Less money on way from tobacco fund

Associated Press

Idaho programs funded by interest from federal tobacco settlement money can expect lean times next year because the state has already used much of the cash to plug holes in its budget.

Money paid into Idaho’s so-called Millennium Fund has gone from $70 million in 2002 to $21.4 million after an economic slump and income tax cuts left Idaho’s budget with a shortfall. With less money left in the fund, it’s earned less interest.

As a result, Idaho’s Joint Millennium Fund Committee, which oversees how the interest money is divvied up every year to an array of tobacco-prevention related programs, has just $681,000 to give out in 2006, much less than the $1.9 million to $3.5 million it has given out every year since 2001.

At least some of the 14 programs that have requested about $2.8 million for that fiscal year could come up empty.

“This year is the first year where the effects showed up,” said Rep. Jim Clark, R-Hayden Lake, a member of the committee.

“We only have about a third of what we would normally have (in interest).”

Of Idaho programs that have requested interest money in 2006, officials say there are several which are almost guaranteed funding.

They include the Health and Welfare tobacco counter-marketing request for $500,000 and the Idaho State Police Youth Tobacco investigations for $94,000 – leaving just less than $100,000 for the rest of the programs that requested funding unless the committee agrees to tap into principal.

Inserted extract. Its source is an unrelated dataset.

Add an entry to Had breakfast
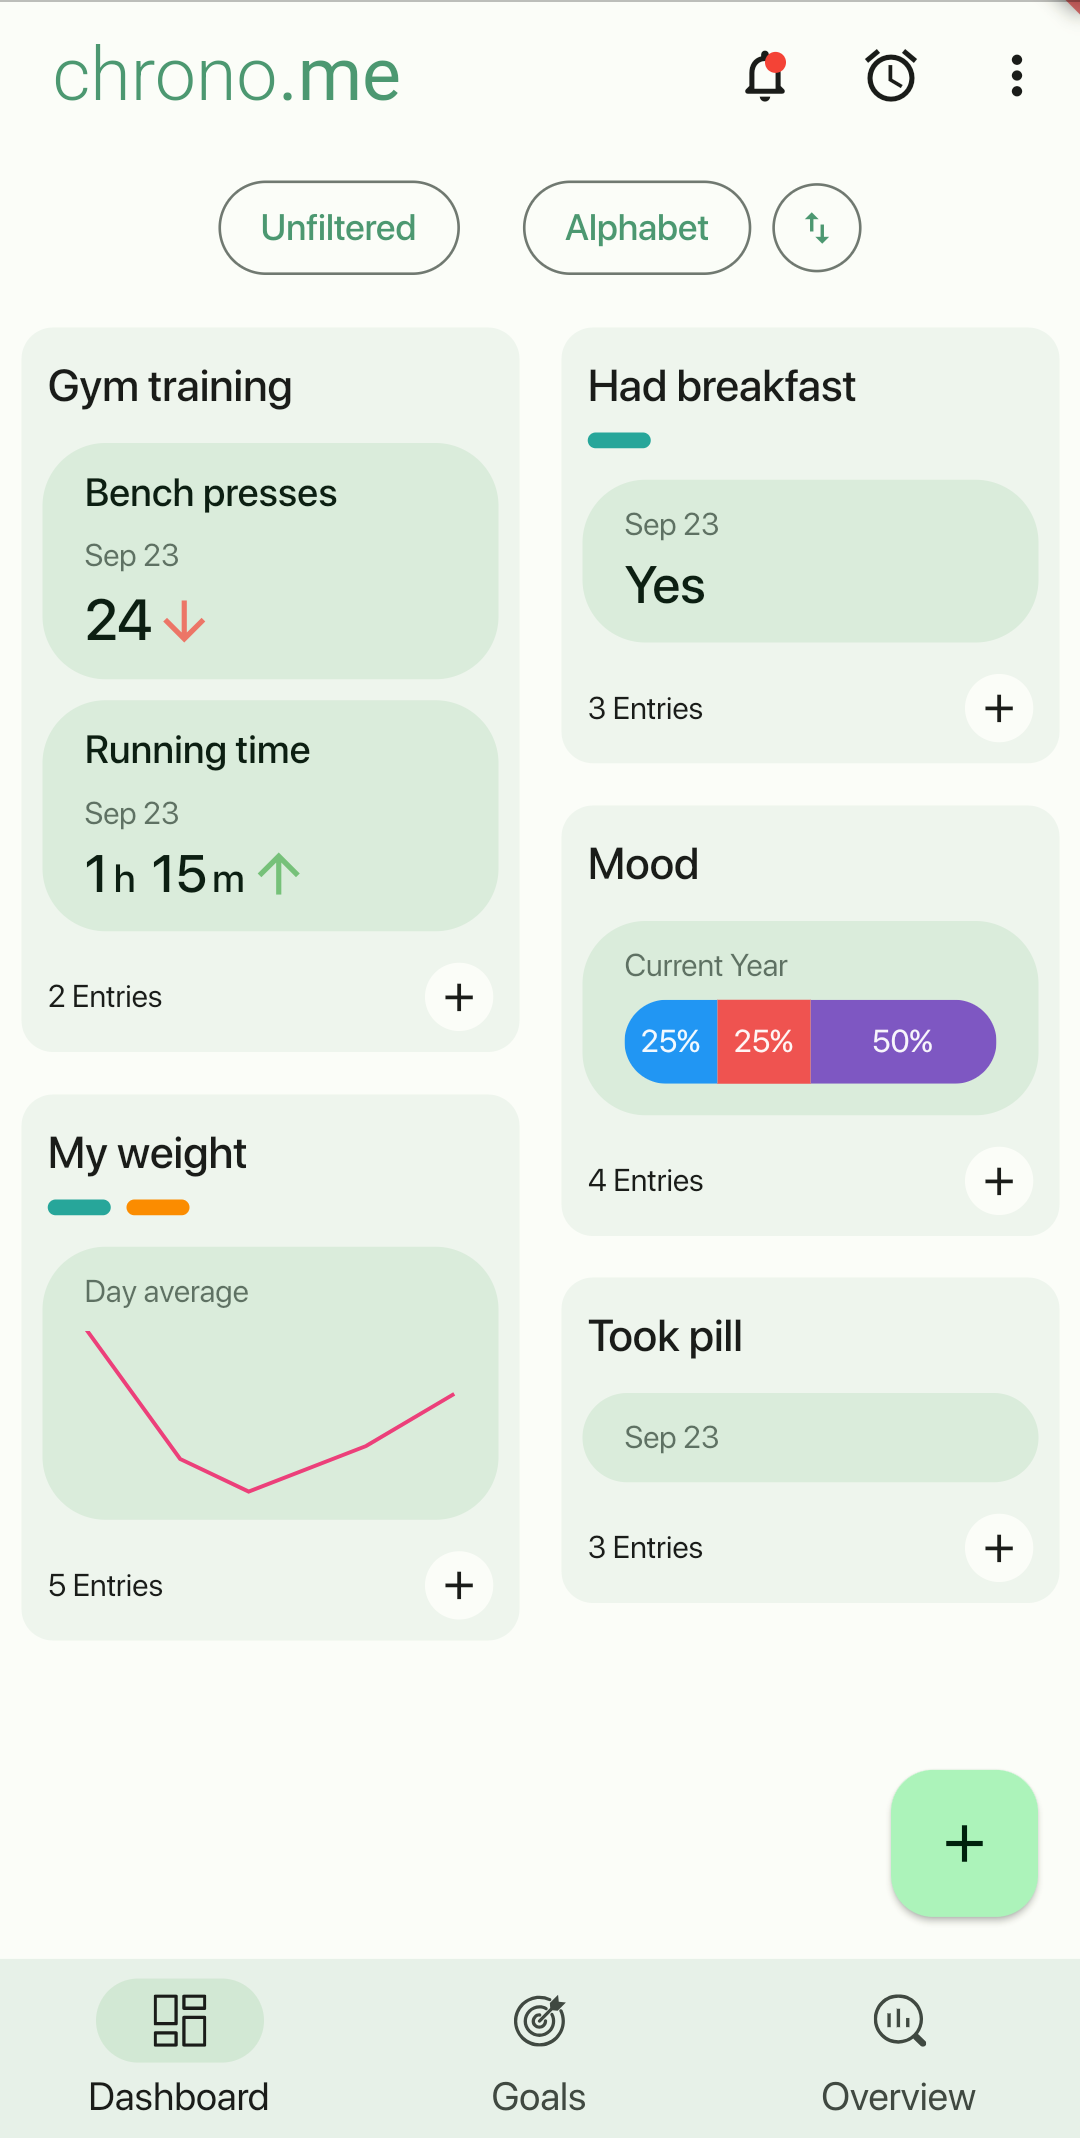Viewport: 1080px width, 2138px height. click(999, 709)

Other projects that have been funded in the past, including the statewide effort to promote quitting smoking that’s asked for $500,000, would put the grant requests over the amount of fund interest.

Clark said the committee, which votes next month on the requests, could opt to use principal.

“If we do that, we would probably fund somewhere around $2.3 million,” Clark said. “We won’t fund them all.”

The Millennium Fund comes from annual payments of $20 million to $24 million from the 1998 settlement of a lawsuit against tobacco companies. For fiscal year 2005, the state is expecting about $23.8 million.

It would take several years of banking the tobacco windfall to amass an amount that would earn enough interest to return funding for grant programs to historical levels, said David Hahn, a financial management analyst for the state Division of Financial Management in Boise.

But there’s no guarantee that state legislators won’t again divert tobacco settlement money elsewhere.